Embora as autoridades do Fed recentemente tenham mencionado que uma política de taxa negativa não seria uma opção construtiva para os EUA neste momento e, na realidade, os observadores do mercado esperem que o Fed aumente as taxas este ano, há uma preocupação crescente com a implementação de taxas de juros negativas por bancos centrais, incluindo o BOJ, o BCE e outros na Europa. Uma importante crítica ao atual ambiente de baixas taxas de juros é que muitas pessoas que querem poupar suas economias, colocando dinheiro no banco para receber juros, acabam pagando o preço, especialmente quando a inflação é levada em conta.  Em vez de receber juros por seus depósitos, eles são, na verdade, cobrados por deixar seu dinheiro no banco.
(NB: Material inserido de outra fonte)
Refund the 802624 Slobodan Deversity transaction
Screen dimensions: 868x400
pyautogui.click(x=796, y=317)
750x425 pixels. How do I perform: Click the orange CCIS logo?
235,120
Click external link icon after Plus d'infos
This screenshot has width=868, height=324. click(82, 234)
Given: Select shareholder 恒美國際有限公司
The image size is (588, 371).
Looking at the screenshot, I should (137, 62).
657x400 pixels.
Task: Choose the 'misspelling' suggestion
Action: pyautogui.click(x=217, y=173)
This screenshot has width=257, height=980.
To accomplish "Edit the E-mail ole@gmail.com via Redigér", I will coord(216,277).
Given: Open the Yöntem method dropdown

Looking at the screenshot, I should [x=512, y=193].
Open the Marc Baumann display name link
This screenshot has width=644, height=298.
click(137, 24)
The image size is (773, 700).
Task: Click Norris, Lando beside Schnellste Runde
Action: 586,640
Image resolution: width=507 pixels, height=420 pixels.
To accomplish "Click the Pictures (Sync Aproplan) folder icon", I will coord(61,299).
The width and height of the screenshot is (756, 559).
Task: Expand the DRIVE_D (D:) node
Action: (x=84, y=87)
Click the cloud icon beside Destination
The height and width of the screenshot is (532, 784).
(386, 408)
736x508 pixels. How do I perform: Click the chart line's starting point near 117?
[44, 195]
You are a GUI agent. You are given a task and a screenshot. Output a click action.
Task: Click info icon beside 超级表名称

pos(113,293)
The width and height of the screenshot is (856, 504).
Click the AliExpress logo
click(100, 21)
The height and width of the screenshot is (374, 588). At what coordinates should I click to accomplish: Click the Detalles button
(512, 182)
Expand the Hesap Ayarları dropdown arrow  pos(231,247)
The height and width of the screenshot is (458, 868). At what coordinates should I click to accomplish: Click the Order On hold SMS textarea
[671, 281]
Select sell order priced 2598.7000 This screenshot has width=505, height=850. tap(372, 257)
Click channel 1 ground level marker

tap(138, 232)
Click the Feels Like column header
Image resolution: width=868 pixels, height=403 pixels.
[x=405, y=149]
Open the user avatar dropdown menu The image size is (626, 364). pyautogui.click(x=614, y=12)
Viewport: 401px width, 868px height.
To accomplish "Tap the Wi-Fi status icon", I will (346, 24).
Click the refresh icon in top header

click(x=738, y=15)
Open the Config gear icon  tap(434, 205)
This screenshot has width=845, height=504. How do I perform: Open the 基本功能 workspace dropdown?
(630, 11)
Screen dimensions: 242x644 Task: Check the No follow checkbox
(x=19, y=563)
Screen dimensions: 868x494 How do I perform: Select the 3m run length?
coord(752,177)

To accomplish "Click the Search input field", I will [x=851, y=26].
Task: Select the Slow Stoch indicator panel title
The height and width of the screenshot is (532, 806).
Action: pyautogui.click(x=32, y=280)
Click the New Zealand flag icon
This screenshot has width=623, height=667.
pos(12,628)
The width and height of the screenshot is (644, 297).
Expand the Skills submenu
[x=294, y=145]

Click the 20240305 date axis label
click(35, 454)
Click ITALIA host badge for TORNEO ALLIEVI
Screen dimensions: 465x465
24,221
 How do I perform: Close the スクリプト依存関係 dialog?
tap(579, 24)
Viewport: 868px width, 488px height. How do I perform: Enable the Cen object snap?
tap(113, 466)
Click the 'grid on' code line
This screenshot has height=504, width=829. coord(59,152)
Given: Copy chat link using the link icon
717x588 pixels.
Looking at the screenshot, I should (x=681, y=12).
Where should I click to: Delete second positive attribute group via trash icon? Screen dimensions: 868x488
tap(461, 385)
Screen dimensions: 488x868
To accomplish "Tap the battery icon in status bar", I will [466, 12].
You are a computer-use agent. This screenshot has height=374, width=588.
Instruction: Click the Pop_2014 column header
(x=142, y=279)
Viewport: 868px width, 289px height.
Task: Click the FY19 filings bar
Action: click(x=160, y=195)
Mais importante, embora vários bancos centrais tenham baixado seguidamente suas taxas de juros, com a intenção de acelerar o crescimento econômico, essas medidas ainda não se mostraram significativamente efetivas. A teoria é que ao desencorajar (alguns diriam castigar) as pessoas e as organizações de manterem dinheiro em depósito as encorajaria a gastar. Com taxas baixas ou negativas para depósitos, a esperança era que os bancos também pudessem ser encorajados a emprestar mais agressivamente, porém também não temos visto isso. A economia global não está avançando com força, apesar da grande quantidade de dinheiro que está sendo impressa e das taxas extremamente baixas nas principais economias. O BCE adotou taxas negativas pela primeira vez em 2014. A Dinamarca, a Suécia, a Suíça e o Japão foram os próximos. Atualmente, estamos em uma situação onde os bancos privados daqueles países devem pagar ao banco central para manter seus recursos em reserva, e os investidores que adquirirem títulos públicos devem pagar para aqueles governos pelo privilégio de lhes emprestar dinheiro.

Não sou o único a expressar a minha opinião de que as políticas de taxas de juros negativas não estão gerando os resultados positivos que se esperava, pelo menos não em alguns aspectos principais. As taxas de juros negativas estão encolhendo as margens de lucro dos bancos, fazendo com que estes estejam relutantes em emprestar. Muitas das pessoas que normalmente depositariam seu dinheiro no banco agora estão simplesmente mantendo seus recursos em cofres bancários ou embaixo do colchão. A falta de renda de juros faz com que as pessoas que não puderem investir seu dinheiro em outros lugares sintam-se em desvantagem financeira.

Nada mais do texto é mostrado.